Set aside for a moment the insipid focus on whether Clinton “intended” to break the laws (since Comey says in the same statement that “to mishandle classified information either intentionally or in a grossly negligent way” is a “violation of a federal statute” and “a felony”). Since it is clear that Clinton did “mishandle classified information,” it is a foregone conclusion that she was in “violation of a federal statute” and committed “a felony” whether it was done out of malice or mere stupidity. But — just to put in the for-what-it's-worth column — Clinton did know the law and her responsibility under it. Her signature on the bottom of those two NDAs proves that.
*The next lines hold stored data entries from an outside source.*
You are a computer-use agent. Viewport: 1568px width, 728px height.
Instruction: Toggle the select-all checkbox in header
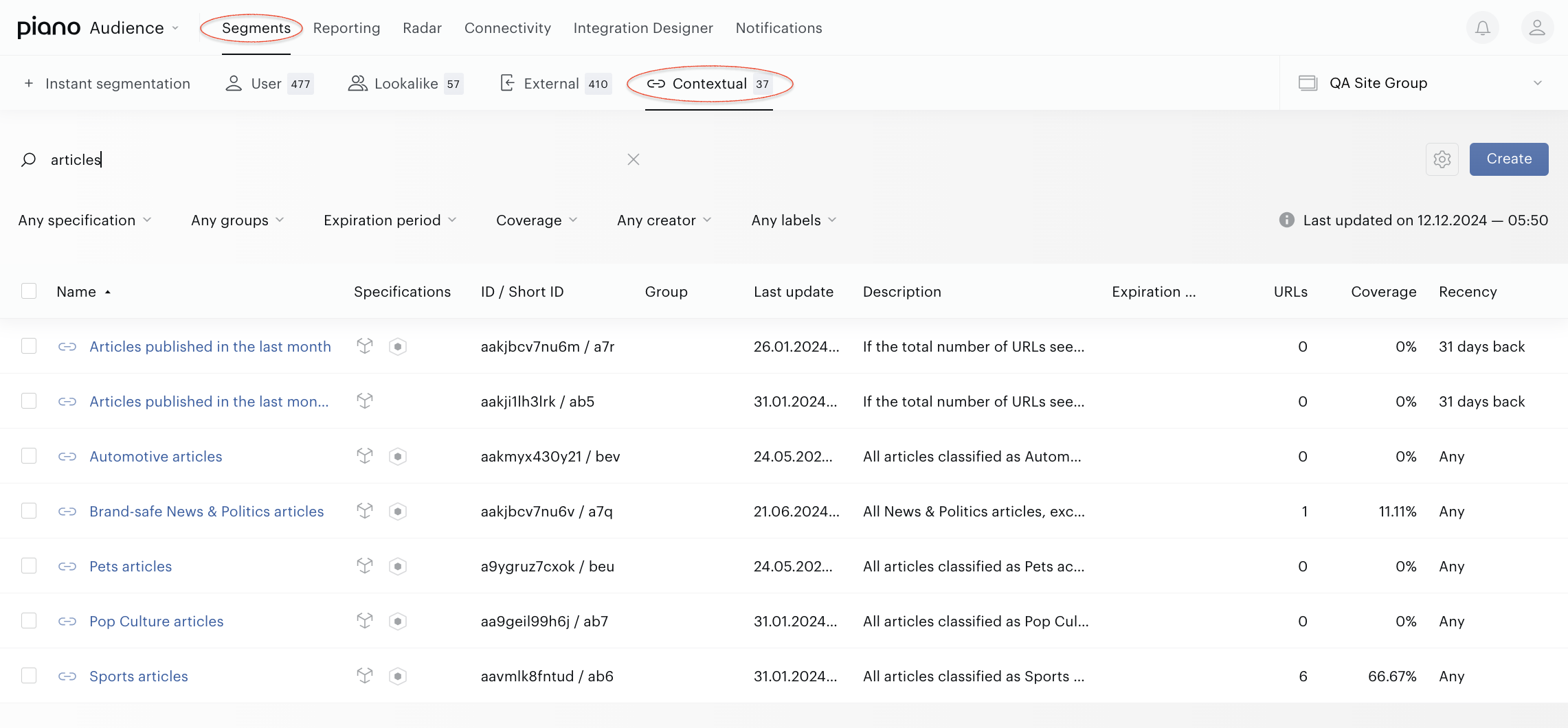(29, 291)
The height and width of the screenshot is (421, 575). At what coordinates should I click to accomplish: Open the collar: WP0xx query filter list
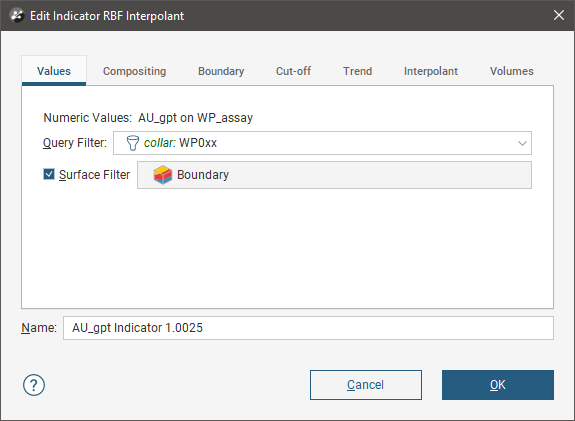[322, 143]
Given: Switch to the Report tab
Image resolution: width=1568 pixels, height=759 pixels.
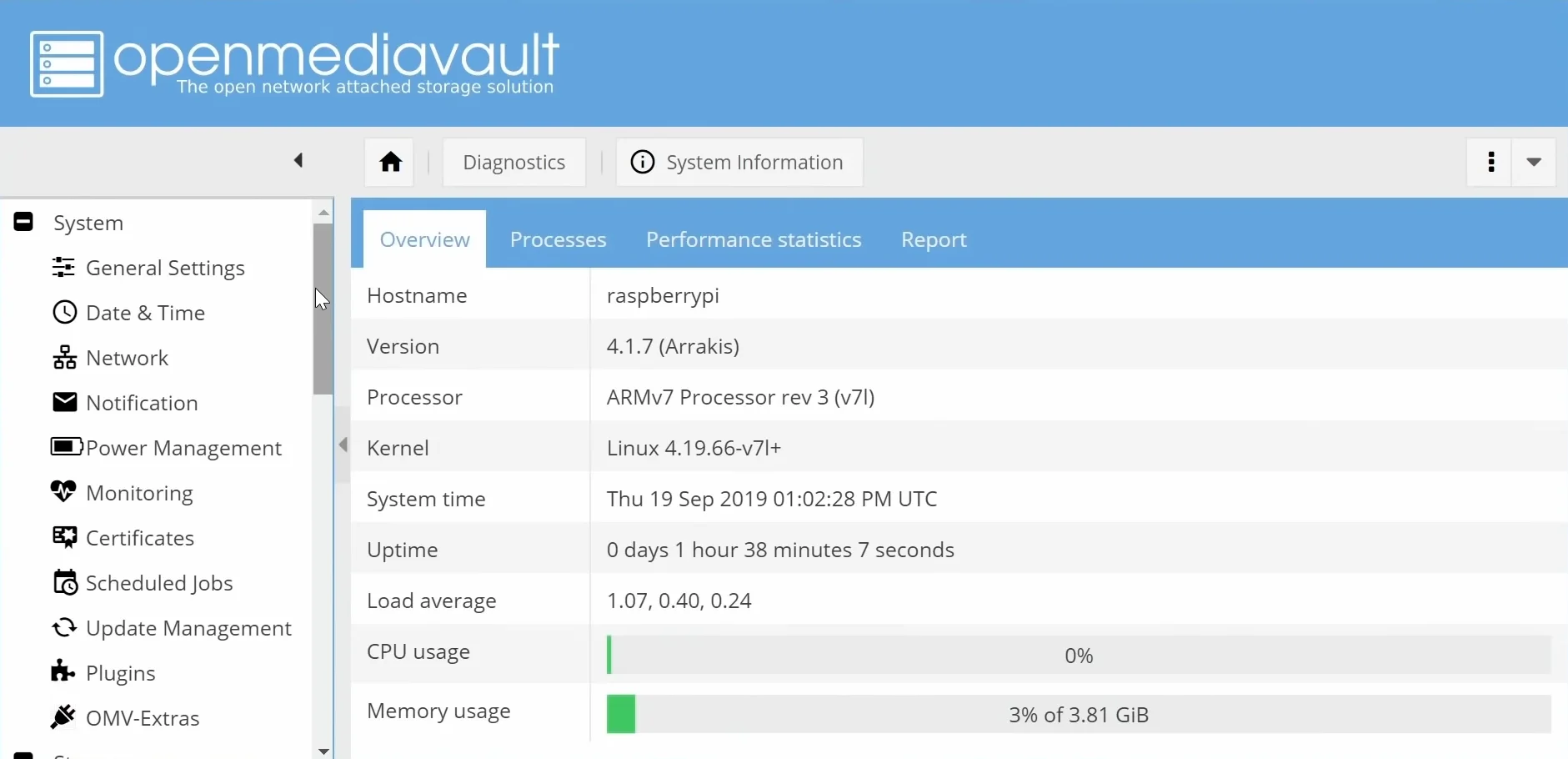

So, when in one breath Comey admits that Clinton sent, received, and stored classified information in a way that violated the law, and then in the next breath says that the FBI is not recommending indictment because there is no evidence that she “intended” to break the law, he is clearly working under political motivation. After all, for everyday citizens, as the expression goes, "ignorance of the law is no excuse."
When former President Bill Clinton went out of his way to approach Attorney General Loretta Lynch last week and engage her in conversation and she willingly allowed that interaction, it was an obvious breach of protocol and signaled that — White House Press Secretary Josh Earnest's claims to the contrary duly noted — this case is all about politics.
When Hillary Clinton's crimes are detailed in the very statement in which Comey says there is no grounds for an indictment and that “no reasonable prosecutor” would charge her for her obvious crimes, it is clear that the fix is in at the top. Comey's statement was “unusual” in at least one way he did not mention: It missed the point entirely. Or perhaps that is not all that "unusual" after all.
As Judicial Watch President Tom Filton said in a statement regarding the FBI's decision:
FBI Director James Comey detailed Hillary Clinton’s massive destruction of government records and grossly negligent handling of classified information. Frankly, there’s a disconnect between Comey’s devastating findings and his weak recommendation not to prosecute Hillary Clinton. Federal prosecutors, independent of politics, need to consider whether to pursue the potential violations of law confirmed by the FBI.
Having gained the nomination and avoided criminal charges, Hillary is poised for the very real possibility of a Clinton 2.0 presidency. One need exercise little imagination to tremble at the thought of what a woman who handled state secrets with such casual disregard might do to damage national security once she is sitting in the Oval Office.
Considering the magnitude of her crimes and the fact that she has come away virtually unblemished, she may well be made of the same Teflon as her husband. And America may find itself the recipient of that (probably apocryphal) ancient Chinese curse, “May you live in interesting times.” The next few years may prove “interesting” indeed.